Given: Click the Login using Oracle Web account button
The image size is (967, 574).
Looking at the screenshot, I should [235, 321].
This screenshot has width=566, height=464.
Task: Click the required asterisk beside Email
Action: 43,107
--
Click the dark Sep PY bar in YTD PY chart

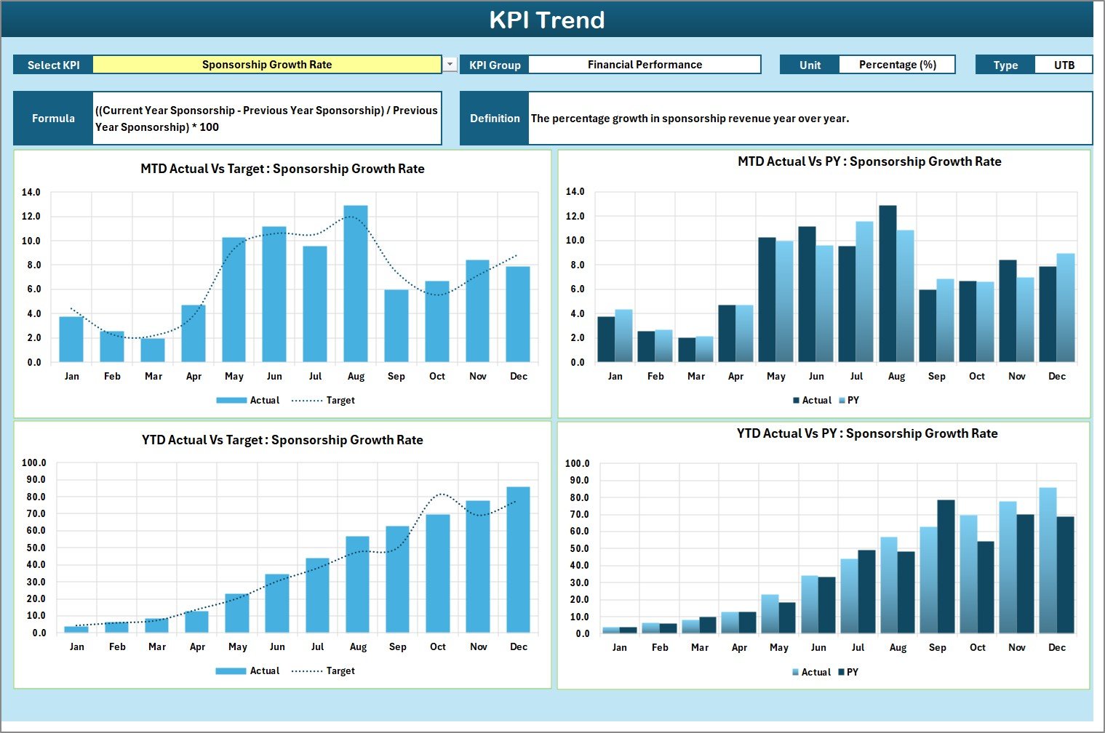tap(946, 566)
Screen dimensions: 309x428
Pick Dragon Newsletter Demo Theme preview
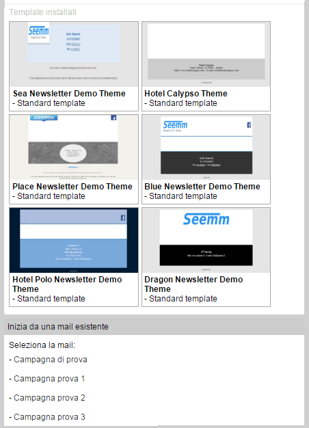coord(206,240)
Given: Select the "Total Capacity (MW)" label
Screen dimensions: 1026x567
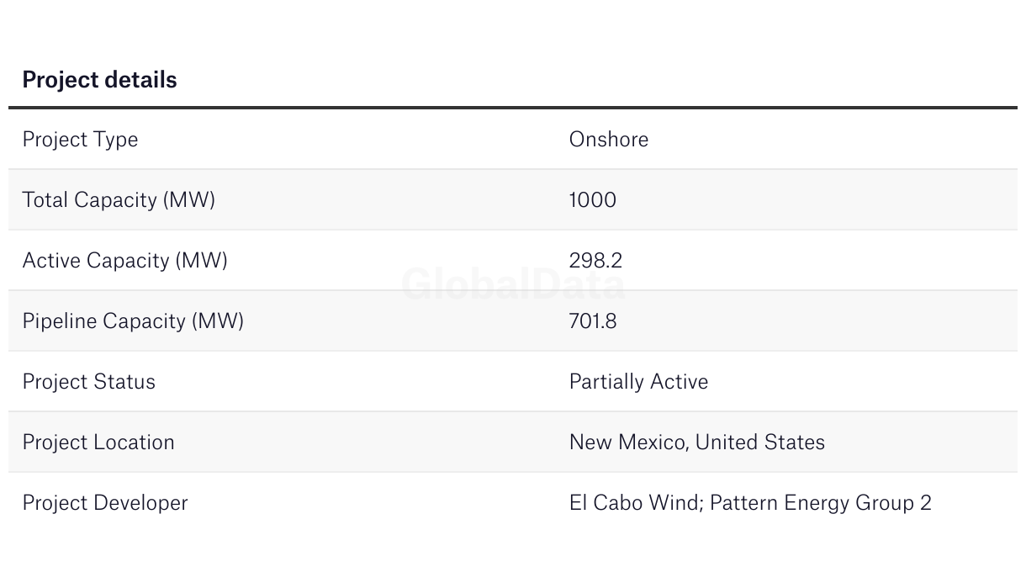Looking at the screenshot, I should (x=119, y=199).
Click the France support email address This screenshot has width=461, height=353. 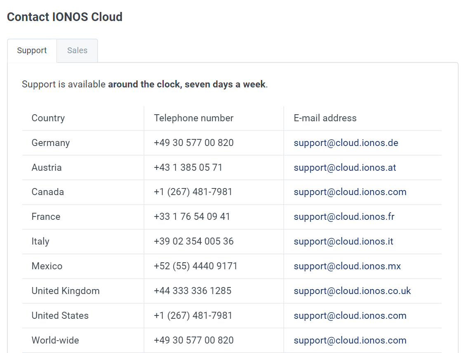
--
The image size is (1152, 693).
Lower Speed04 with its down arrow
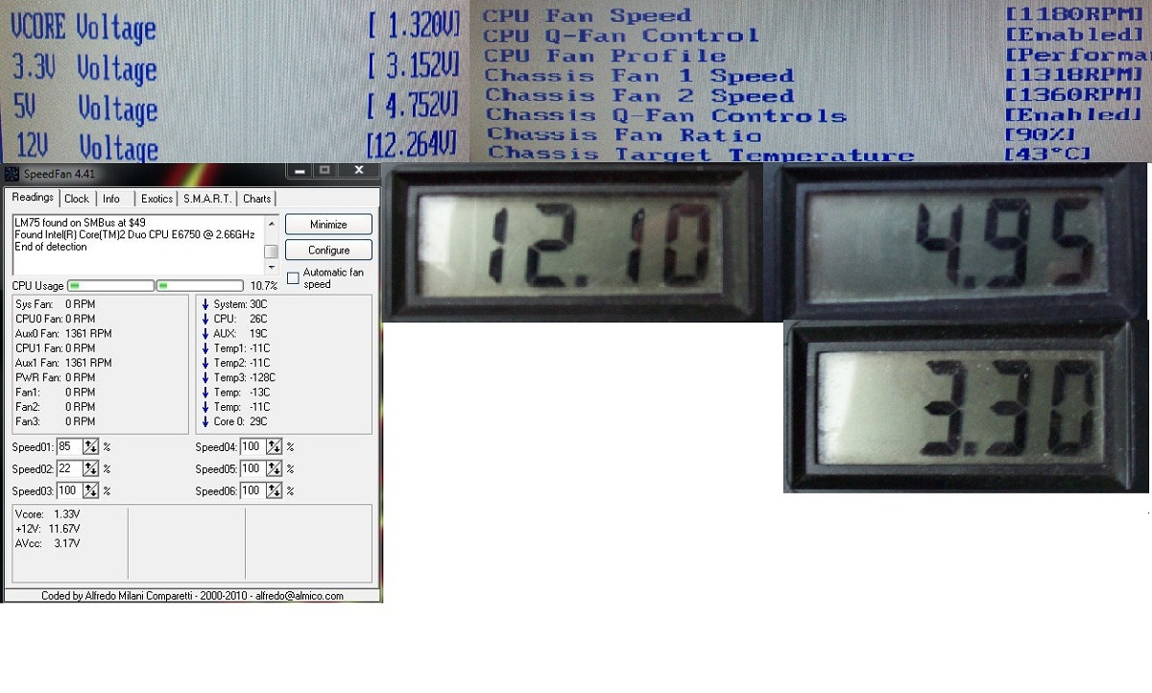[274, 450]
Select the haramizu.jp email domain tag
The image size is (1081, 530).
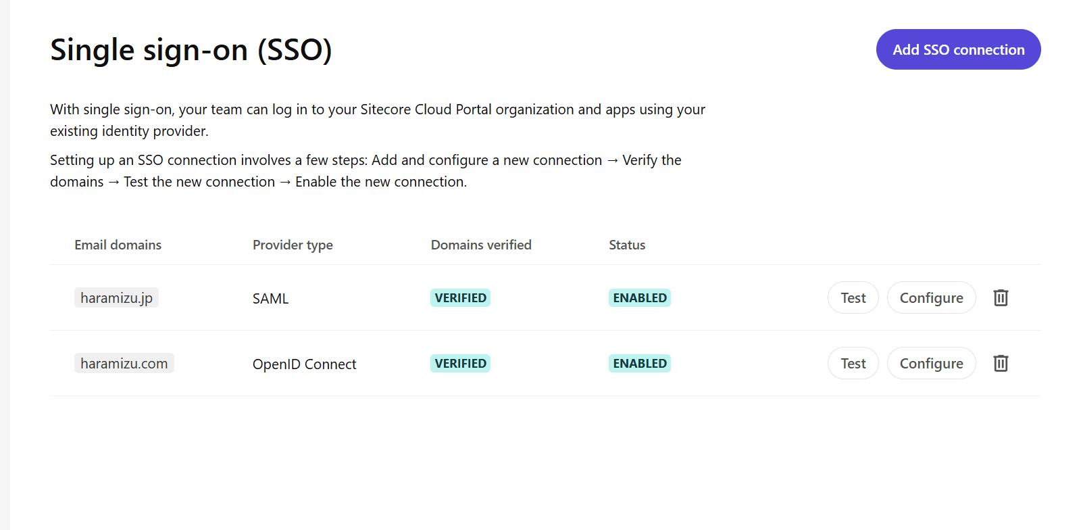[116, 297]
--
What is wanted is an exact copy of the lines above from the one containing "Pick Dragon Newsletter Demo Theme preview" through the one containing "Click the France", with no pictures in it.

• _COMPLETED EXERCISE_:
Pick Dragon Newsletter Demo Theme preview
coord(206,240)
Given: Select the "Total Capacity (MW)" label
Screen dimensions: 1026x567
Looking at the screenshot, I should (x=119, y=199).
Click the France support email address This screenshot has width=461, height=353. 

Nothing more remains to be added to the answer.